Here is a pair of arrangements of four circles that share everything, 
more than just whatever the truth table says. In each case you have four 
circles such that:

A, B and D form a cycle with only pairwise intersections.

C has part of its disk outside all the other circles, and the rest lies 
completely inside A, extending to within A's intersection with B.

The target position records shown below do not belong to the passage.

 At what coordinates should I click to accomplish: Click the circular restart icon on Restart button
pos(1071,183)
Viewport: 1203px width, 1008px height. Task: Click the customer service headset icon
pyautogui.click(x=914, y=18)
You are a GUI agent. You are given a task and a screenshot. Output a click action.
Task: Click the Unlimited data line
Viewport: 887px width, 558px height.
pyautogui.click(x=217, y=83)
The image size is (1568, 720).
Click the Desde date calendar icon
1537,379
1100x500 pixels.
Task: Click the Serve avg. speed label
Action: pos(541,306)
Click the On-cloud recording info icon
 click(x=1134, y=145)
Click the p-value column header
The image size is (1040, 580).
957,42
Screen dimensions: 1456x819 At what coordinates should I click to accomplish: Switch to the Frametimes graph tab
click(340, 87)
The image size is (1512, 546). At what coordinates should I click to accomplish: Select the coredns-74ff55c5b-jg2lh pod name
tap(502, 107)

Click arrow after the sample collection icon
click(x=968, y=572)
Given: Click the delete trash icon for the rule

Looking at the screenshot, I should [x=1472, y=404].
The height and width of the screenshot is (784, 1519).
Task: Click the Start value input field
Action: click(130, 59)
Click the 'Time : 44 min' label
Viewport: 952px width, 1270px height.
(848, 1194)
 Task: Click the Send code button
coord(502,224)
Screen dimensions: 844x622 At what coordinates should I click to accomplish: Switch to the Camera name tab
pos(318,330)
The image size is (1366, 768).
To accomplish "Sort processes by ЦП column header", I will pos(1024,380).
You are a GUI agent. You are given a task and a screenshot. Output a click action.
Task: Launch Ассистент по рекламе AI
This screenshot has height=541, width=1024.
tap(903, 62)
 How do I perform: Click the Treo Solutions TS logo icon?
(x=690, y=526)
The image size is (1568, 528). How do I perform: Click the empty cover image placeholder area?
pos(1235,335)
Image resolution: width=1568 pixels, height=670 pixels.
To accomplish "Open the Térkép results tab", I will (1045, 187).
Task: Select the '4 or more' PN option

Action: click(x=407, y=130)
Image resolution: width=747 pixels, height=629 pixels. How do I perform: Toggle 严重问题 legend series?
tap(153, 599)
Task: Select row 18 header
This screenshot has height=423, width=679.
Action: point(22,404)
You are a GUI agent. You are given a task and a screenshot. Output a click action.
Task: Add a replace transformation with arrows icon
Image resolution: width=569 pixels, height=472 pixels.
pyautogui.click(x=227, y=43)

This is *everything* about the arrangements' intersections and the 
overlapping regions that are formed (in each case: A(twice), B, C, D; AB, 
AC, CD, BD; ABC; and they each enclose a region of the plane that is not 
inside any of the circles but is bound by parts of them). But clearly 
they are not the same arrangement: on the left, the outside boundary is 
formed by arcs of A, C, A again, D, and B. On the right, the outside 
boundary is simply A, D, B.

There *is* an operation that turns one into the other, and that is to turn 
one inside-out, or to evert it around the central bound region that lies 
outside all the circles, swapping its boundary with the outer boundary.

This is one of many such legal moves on the projective plane, but of all 
the reprojections this one is special because the configurations keep all 
their invariants except the outside boundary.

If an arrangement has more than one internal "null" region that is bound 
by the exterior of 3 or more circles like this, then it can have more than 
one "inside-out" partner arrangement.